7. Were outcomes clearly defined and the measurements valid and reliable?
  7.1. Were primary and secondary endpoints described and relevant to the question?
  7.2. Were nutrition measures appropriate to question and outcomes of concern?
  7.3. Was the period of follow-up long enough for important outcome(s) to occur?
  7.4. Were the observations and measurements based on standard, valid, and reliable data collection instruments/tests/procedures?
  7.5. Was the measurement of effect at an appropriate level of precision?
  7.6. Were other factors accounted for (measured) that could affect outcomes?
  7.7. Were the measurements conducted consistently across groups?
8. Was the statistical analysis appropriate for the study design and type of outcome indicators?

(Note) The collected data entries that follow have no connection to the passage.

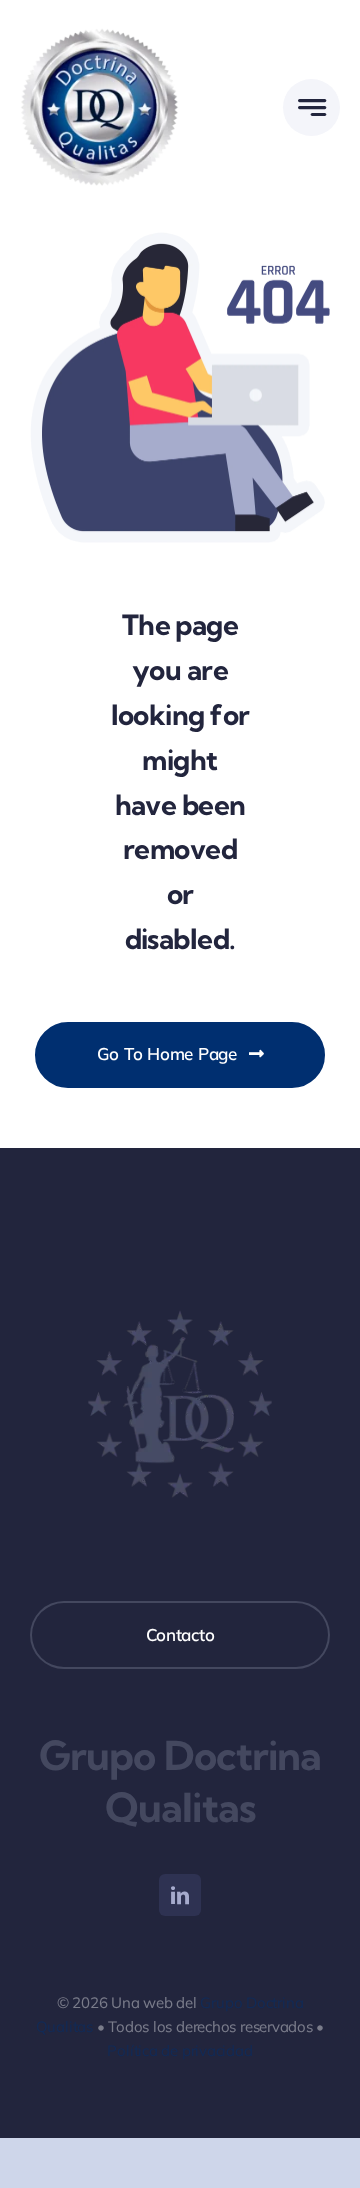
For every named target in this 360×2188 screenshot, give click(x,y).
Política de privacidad (179, 2050)
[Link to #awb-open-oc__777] (311, 107)
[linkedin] (180, 1895)
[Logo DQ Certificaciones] (100, 28)
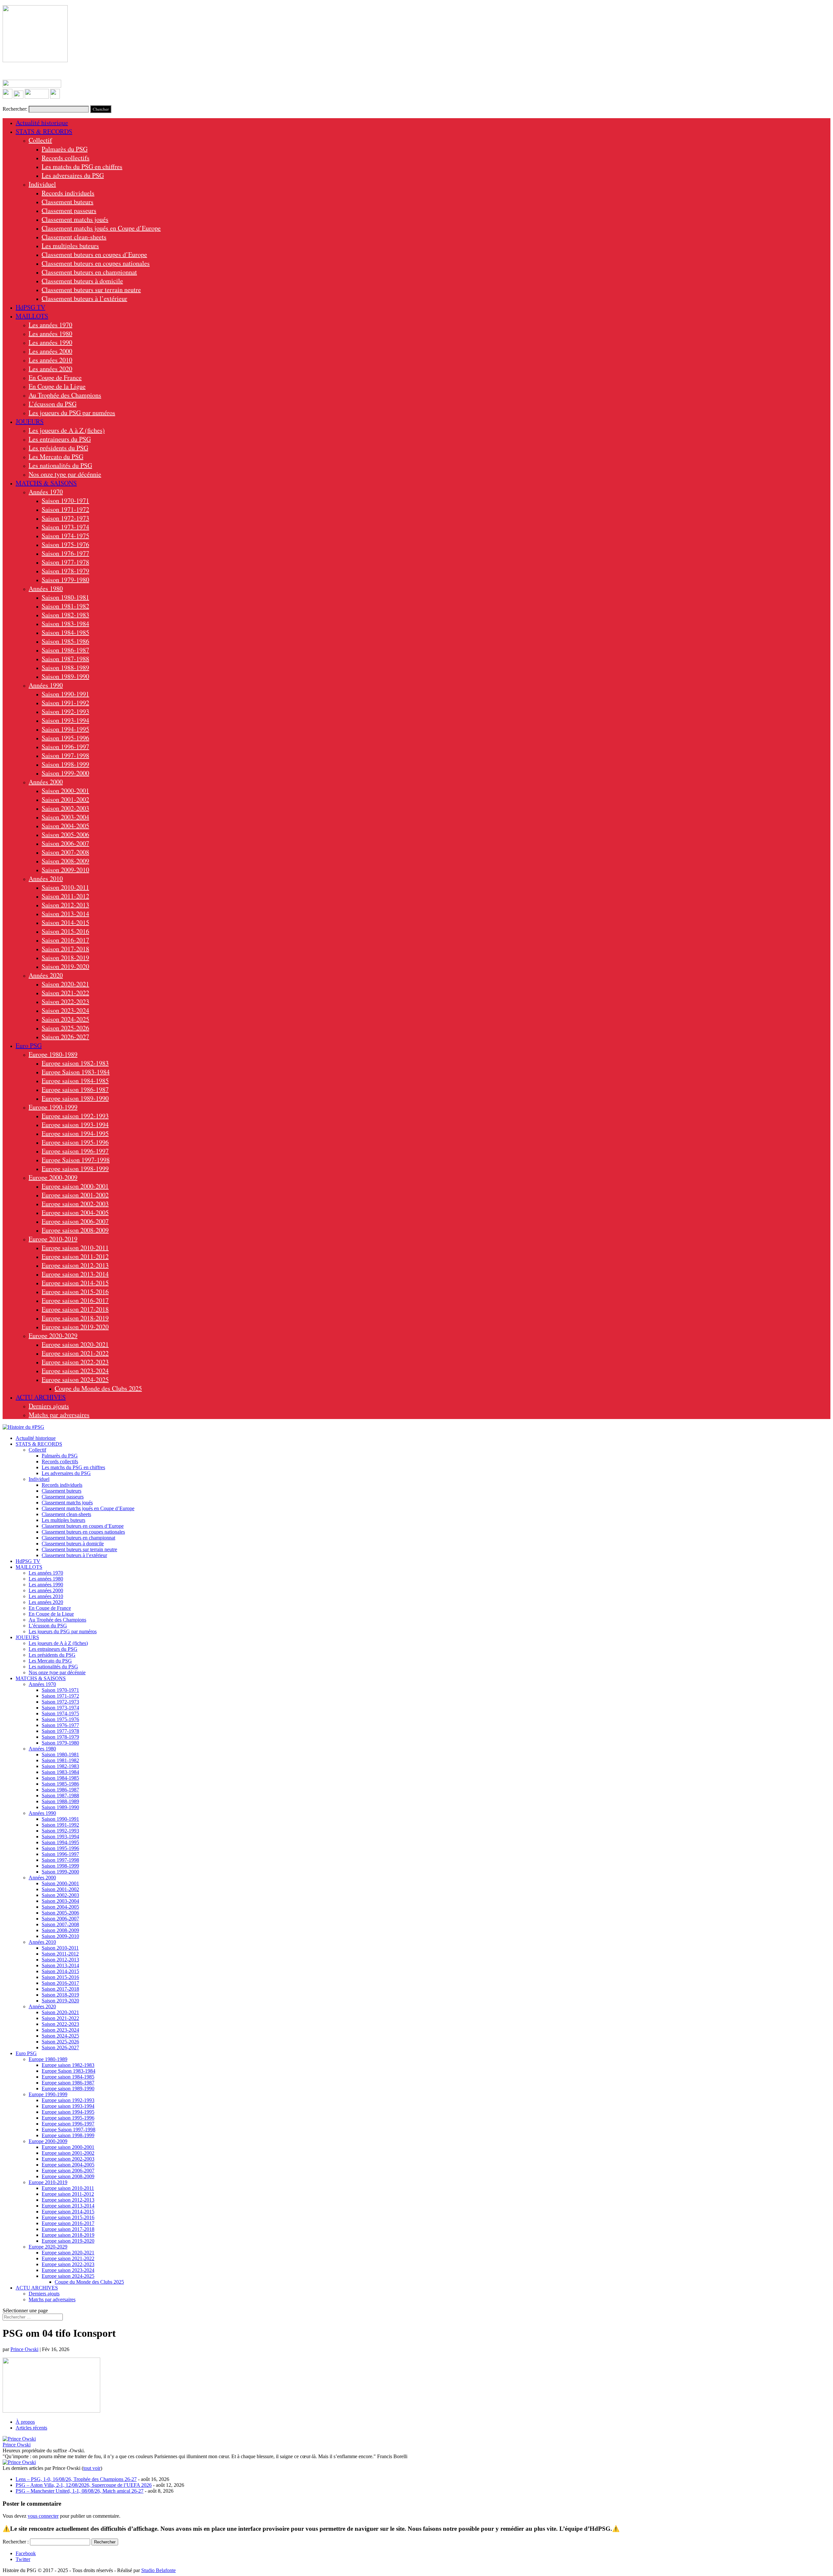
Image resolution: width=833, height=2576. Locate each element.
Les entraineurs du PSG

  8.1. Were statistical analyses adequately described and the results reported appropriately?
  8.2. Were correct statistical tests used and assumptions of test not violated?
  8.3. Were statistics reported with levels of significance and/or confidence intervals?
  8.4. Was "intent to treat" analysis of outcomes done (and as appropriate, was there an analysis of outcomes for those maximally exposed or a dose-response analysis)?
  8.5. Were adequate adjustments made for effects of confounding factors that might have affected the outcomes (e.g., multivariate analyses)?
  8.6. Was clinical significance as well as statistical significance reported?
  8.7. If negative findings, was a power calculation reported to address type 2 error?
9. Are conclusions supported by results with biases and limitations taken into consideration?
  9.1. Is there a discussion of findings?
  9.2. Are biases and study limitations identified and discussed?
10. Is bias due to study’s funding or sponsorship unlikely?
  10.1. Were sources of funding and investigators’ affiliations described?
  10.2. Was the study free from apparent conflict of interest?